» **Task item**
Repeat the records below exactly from the line containing "Sitemap (40, 2155)" to the line containing "Főoldal (219, 62)", taking in both of those lines. Drop the pictures.

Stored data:
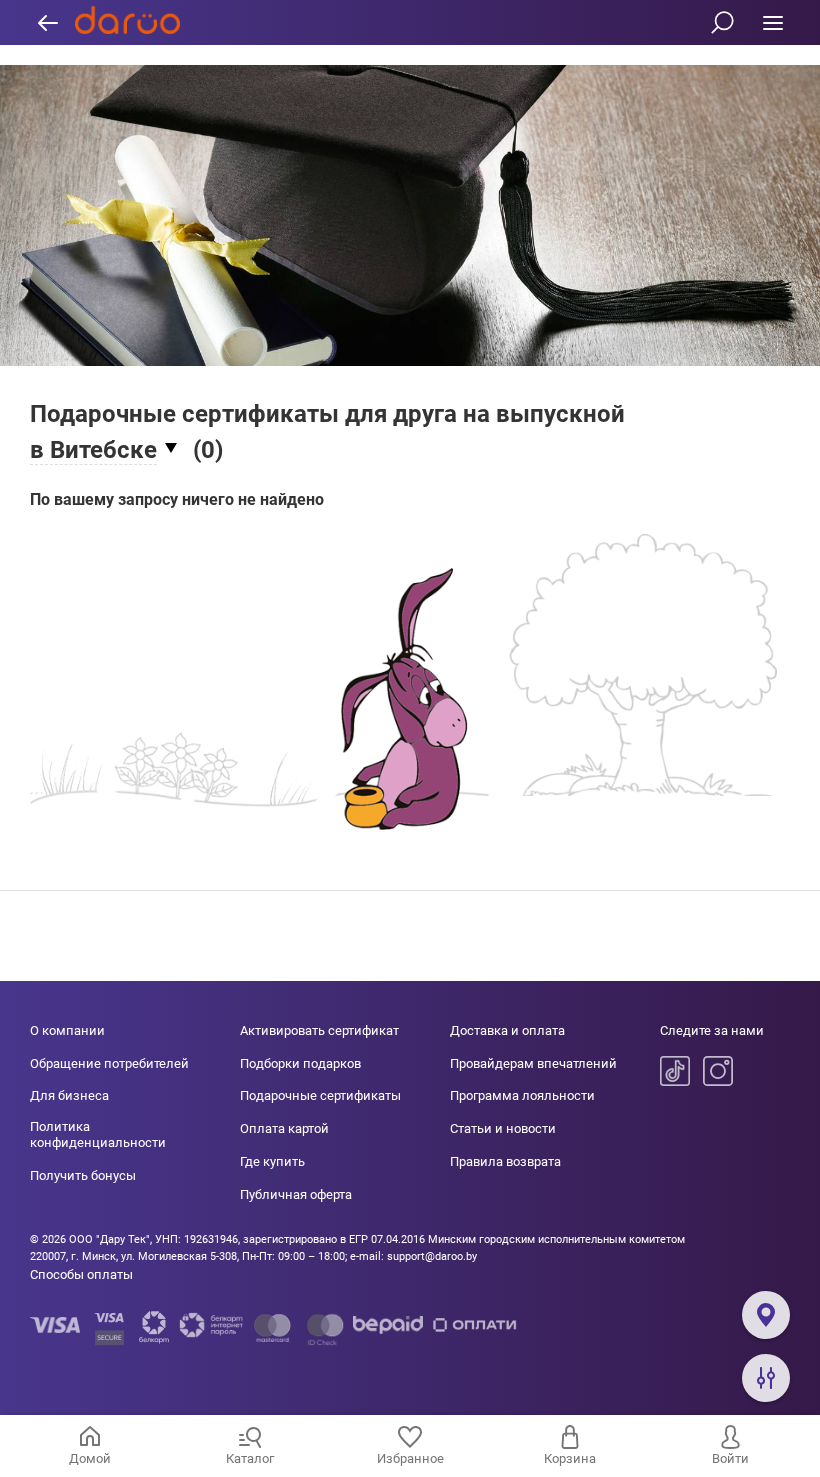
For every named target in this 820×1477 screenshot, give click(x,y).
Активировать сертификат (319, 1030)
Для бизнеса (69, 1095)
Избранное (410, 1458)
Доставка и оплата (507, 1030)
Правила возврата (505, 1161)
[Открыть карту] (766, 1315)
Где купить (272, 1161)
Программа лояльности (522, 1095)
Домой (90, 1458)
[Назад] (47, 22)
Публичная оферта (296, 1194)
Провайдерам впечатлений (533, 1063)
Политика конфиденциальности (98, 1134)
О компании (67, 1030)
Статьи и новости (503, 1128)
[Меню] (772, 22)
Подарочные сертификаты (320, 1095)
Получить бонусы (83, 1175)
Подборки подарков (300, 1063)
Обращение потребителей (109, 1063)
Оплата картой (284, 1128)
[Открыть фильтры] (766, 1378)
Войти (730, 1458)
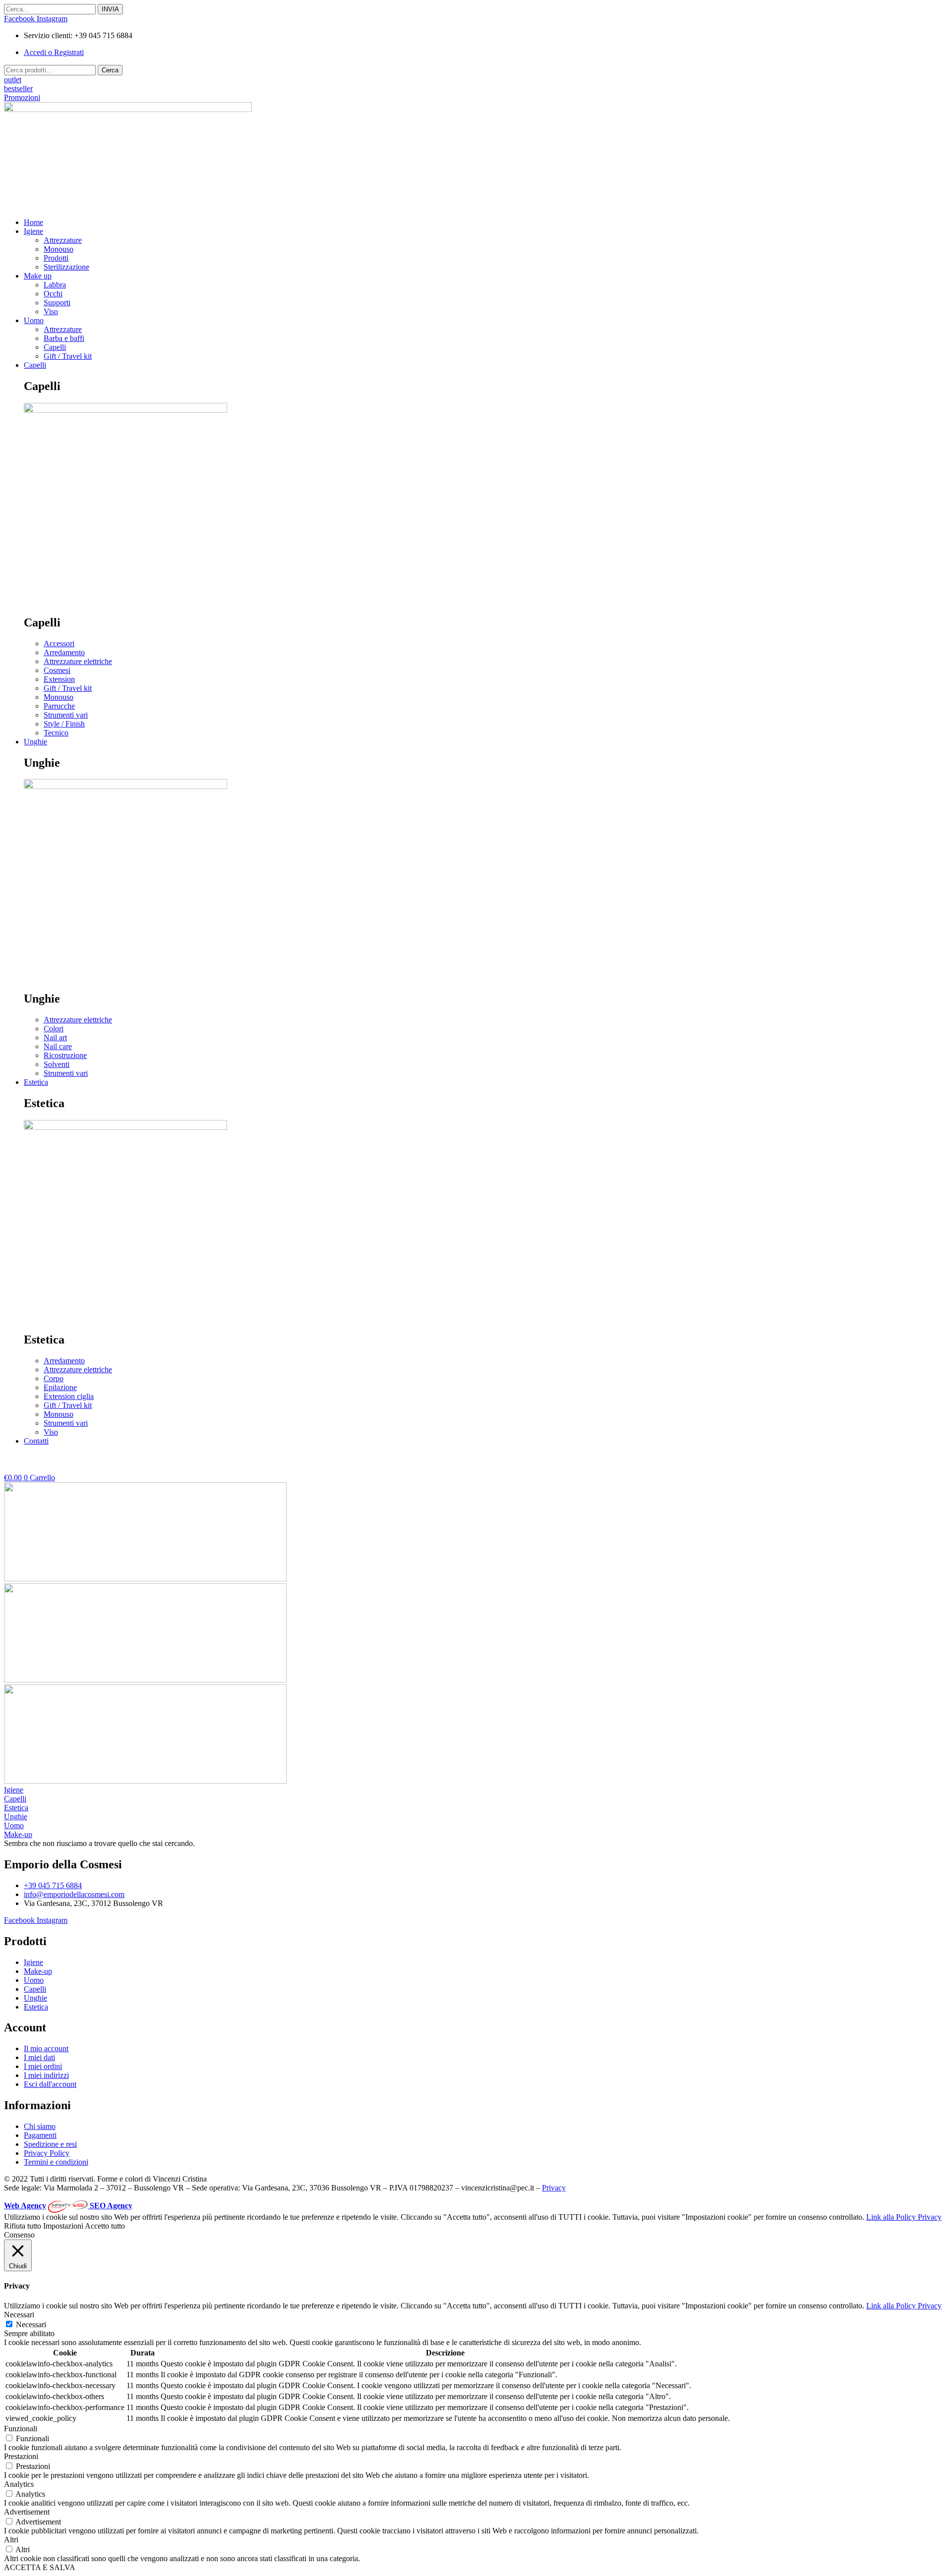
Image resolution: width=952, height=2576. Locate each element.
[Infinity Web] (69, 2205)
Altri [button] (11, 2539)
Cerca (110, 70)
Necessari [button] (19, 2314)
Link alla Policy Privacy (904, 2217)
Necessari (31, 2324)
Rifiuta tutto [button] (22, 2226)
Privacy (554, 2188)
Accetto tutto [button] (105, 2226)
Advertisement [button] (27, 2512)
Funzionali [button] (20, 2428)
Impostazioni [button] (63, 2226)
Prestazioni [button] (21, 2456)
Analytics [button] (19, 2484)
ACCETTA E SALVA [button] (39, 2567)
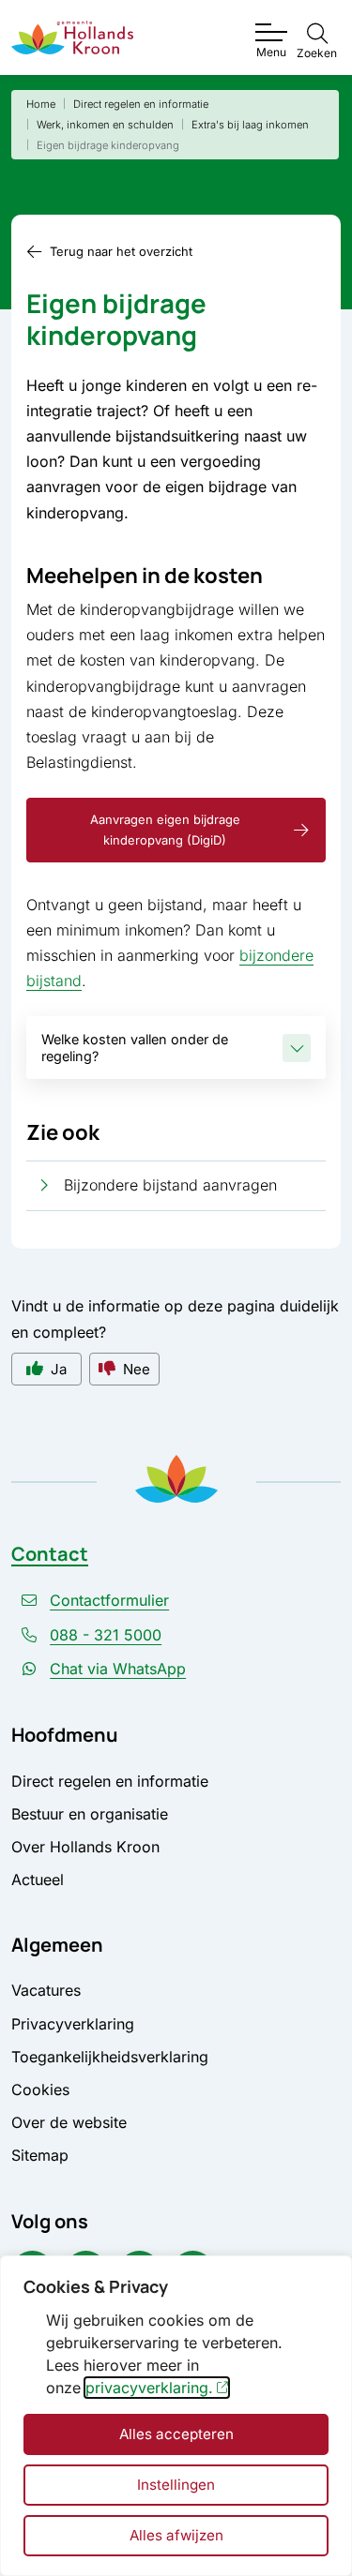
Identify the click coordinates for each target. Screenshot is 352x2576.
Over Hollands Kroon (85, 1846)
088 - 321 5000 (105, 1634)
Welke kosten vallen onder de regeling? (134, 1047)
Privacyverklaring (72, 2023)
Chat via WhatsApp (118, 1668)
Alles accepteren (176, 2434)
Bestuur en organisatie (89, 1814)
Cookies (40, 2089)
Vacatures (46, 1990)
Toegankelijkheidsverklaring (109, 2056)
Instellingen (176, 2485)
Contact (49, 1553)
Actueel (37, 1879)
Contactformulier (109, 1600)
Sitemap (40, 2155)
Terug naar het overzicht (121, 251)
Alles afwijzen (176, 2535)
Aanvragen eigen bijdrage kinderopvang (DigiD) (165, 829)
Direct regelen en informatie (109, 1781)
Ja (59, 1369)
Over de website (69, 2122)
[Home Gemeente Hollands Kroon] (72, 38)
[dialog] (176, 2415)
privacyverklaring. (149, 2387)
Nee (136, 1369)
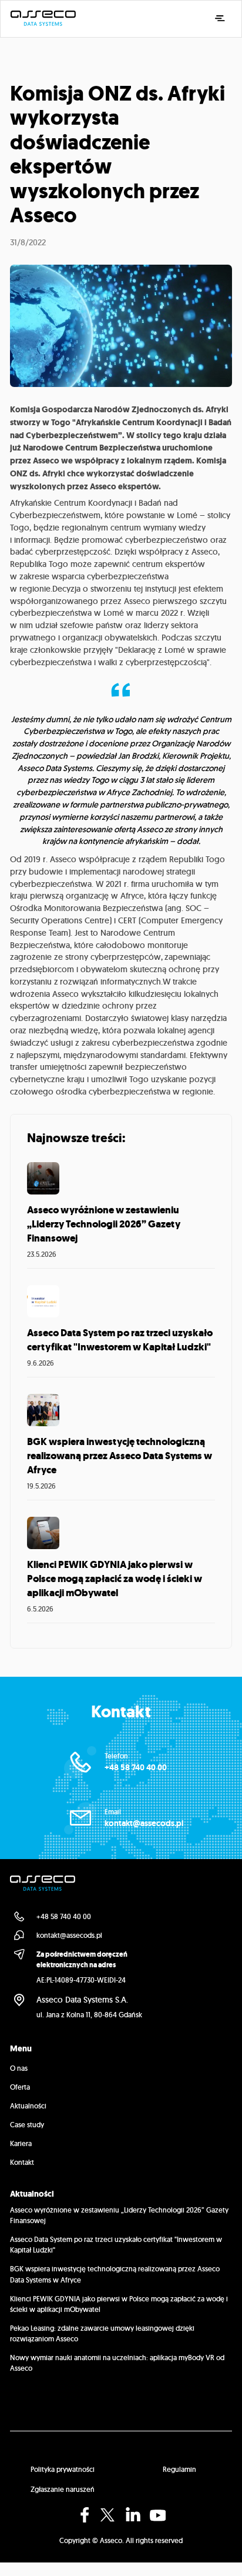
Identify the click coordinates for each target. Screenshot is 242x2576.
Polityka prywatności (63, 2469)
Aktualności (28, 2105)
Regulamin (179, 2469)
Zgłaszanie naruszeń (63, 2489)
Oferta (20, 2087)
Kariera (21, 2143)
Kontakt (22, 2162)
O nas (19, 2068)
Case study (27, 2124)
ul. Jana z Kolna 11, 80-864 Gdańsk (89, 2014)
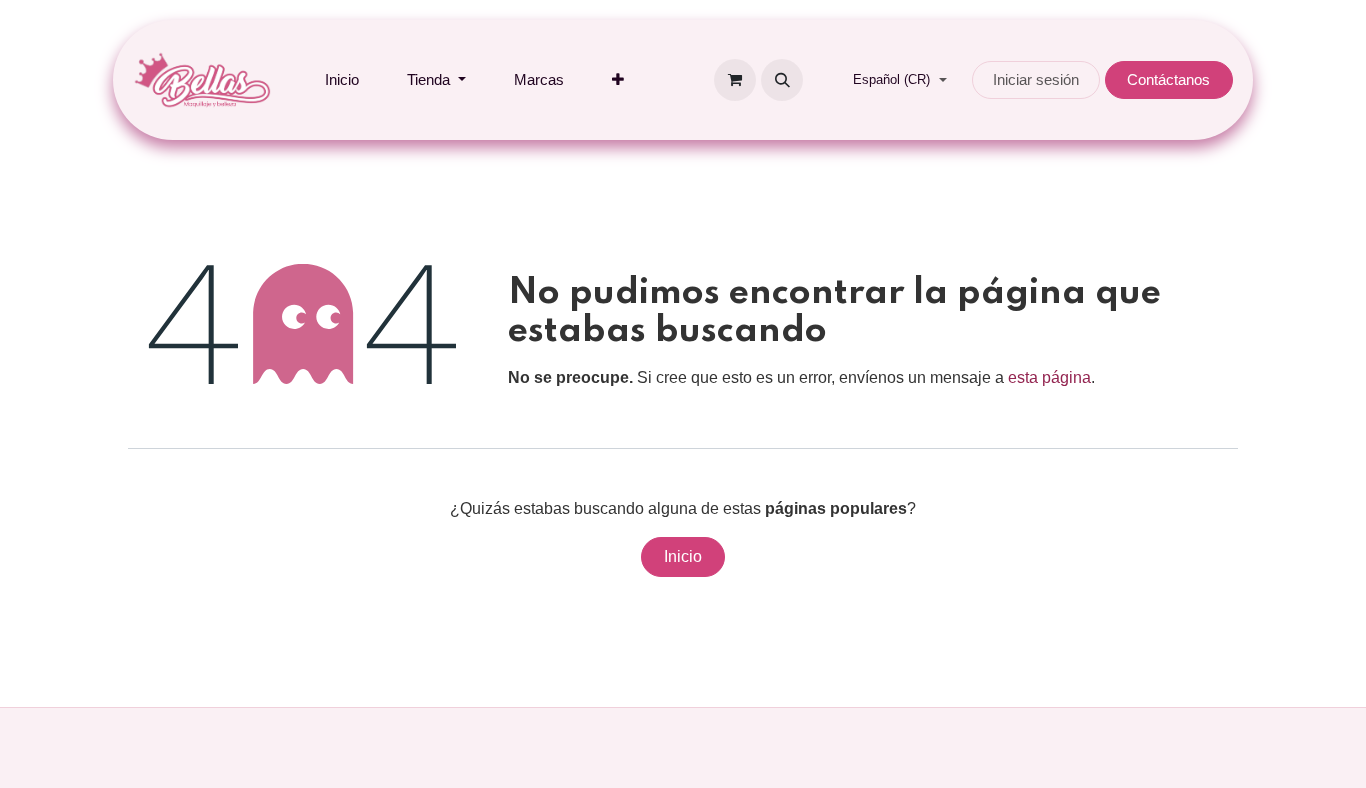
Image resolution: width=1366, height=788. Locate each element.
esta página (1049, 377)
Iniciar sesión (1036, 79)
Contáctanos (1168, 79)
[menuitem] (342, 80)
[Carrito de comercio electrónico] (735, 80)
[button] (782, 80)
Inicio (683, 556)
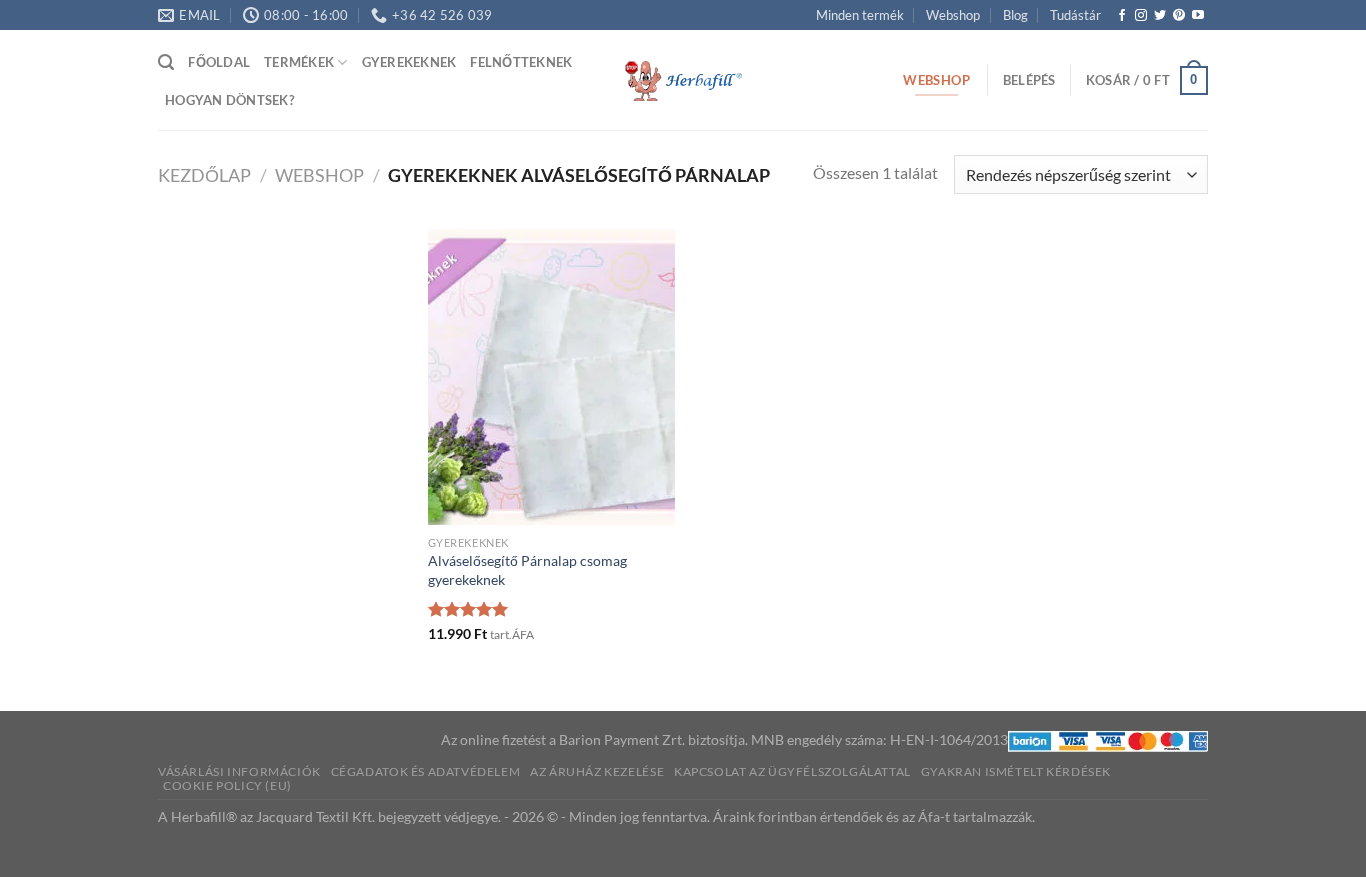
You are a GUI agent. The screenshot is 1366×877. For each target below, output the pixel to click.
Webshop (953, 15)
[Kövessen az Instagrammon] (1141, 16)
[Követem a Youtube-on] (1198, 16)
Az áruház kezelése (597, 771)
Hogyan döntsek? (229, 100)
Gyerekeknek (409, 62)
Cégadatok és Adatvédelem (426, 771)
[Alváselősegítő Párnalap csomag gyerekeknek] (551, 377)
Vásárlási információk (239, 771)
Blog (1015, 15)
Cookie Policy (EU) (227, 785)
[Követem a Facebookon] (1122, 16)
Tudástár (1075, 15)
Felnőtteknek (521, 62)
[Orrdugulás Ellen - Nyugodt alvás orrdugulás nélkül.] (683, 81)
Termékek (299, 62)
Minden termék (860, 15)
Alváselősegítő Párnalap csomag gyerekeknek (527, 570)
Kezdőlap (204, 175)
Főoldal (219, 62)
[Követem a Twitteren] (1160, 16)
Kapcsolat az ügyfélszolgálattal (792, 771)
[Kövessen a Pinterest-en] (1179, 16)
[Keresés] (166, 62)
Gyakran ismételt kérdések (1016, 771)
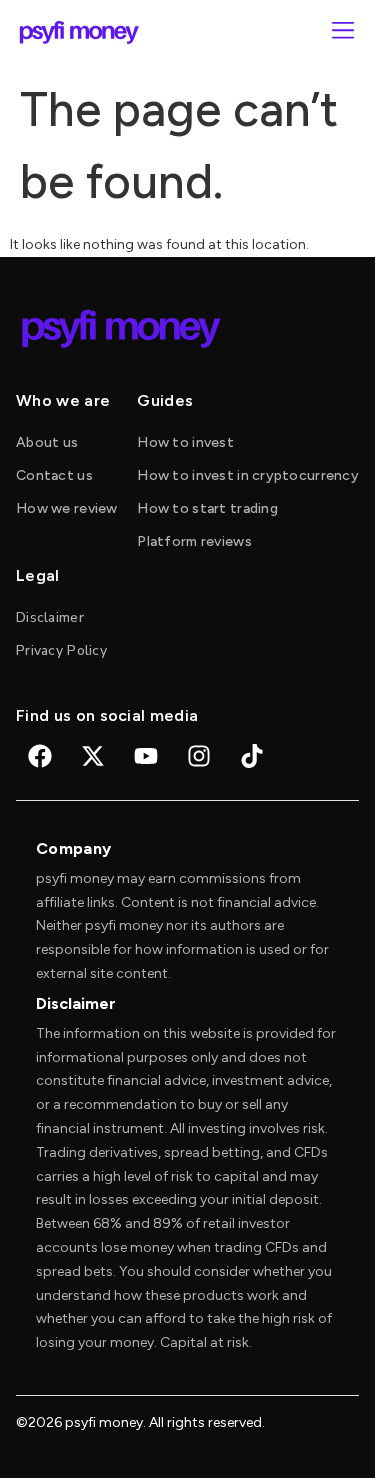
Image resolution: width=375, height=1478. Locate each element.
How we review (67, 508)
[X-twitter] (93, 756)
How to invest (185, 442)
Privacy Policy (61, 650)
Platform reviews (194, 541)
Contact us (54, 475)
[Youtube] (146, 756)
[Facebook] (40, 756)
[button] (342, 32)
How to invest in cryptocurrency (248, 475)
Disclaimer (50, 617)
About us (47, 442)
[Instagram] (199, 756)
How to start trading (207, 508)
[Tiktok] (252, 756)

» **Solution below**
Sitemap (40, 2155)
Terug naar het overzicht (121, 251)
Alles afwijzen (176, 2535)
Aanvragen eigen bijdrage kinderopvang (DigiD) (165, 829)
Direct regelen en informatie (109, 1781)
Ja (59, 1369)
Over de website (69, 2122)
[Home Gemeente Hollands Kroon] (72, 38)
[dialog] (176, 2415)
privacyverklaring. (149, 2387)
Nee (136, 1369)
Identify the click coordinates for each target. Screenshot is 242x2576.
Polityka prywatności (63, 2469)
Aktualności (28, 2105)
Regulamin (179, 2469)
Zgłaszanie naruszeń (63, 2489)
Oferta (20, 2087)
Kariera (21, 2143)
Kontakt (22, 2162)
O nas (19, 2068)
Case study (27, 2124)
ul. Jana z Kolna 11, 80-864 Gdańsk (89, 2014)
Image resolution: width=1366, height=788. Locate each element.
esta página (1049, 377)
Iniciar sesión (1036, 79)
Contáctanos (1168, 79)
[menuitem] (342, 80)
[Carrito de comercio electrónico] (735, 80)
[button] (782, 80)
Inicio (683, 556)
You are a GUI agent. The screenshot is 1366×877. For each target below, output the pixel to click.
Webshop (953, 15)
[Kövessen az Instagrammon] (1141, 16)
[Követem a Youtube-on] (1198, 16)
Az áruház kezelése (597, 771)
Hogyan döntsek? (229, 100)
Gyerekeknek (409, 62)
Cégadatok és Adatvédelem (426, 771)
[Alváselősegítő Párnalap csomag gyerekeknek] (551, 377)
Vásárlási információk (239, 771)
Blog (1015, 15)
Cookie Policy (EU) (227, 785)
[Követem a Facebookon] (1122, 16)
Tudástár (1075, 15)
Felnőtteknek (521, 62)
[Orrdugulás Ellen - Nyugodt alvás orrdugulás nélkül.] (683, 81)
Termékek (299, 62)
Minden termék (860, 15)
Alváselősegítő Párnalap csomag gyerekeknek (527, 570)
Kezdőlap (204, 175)
Főoldal (219, 62)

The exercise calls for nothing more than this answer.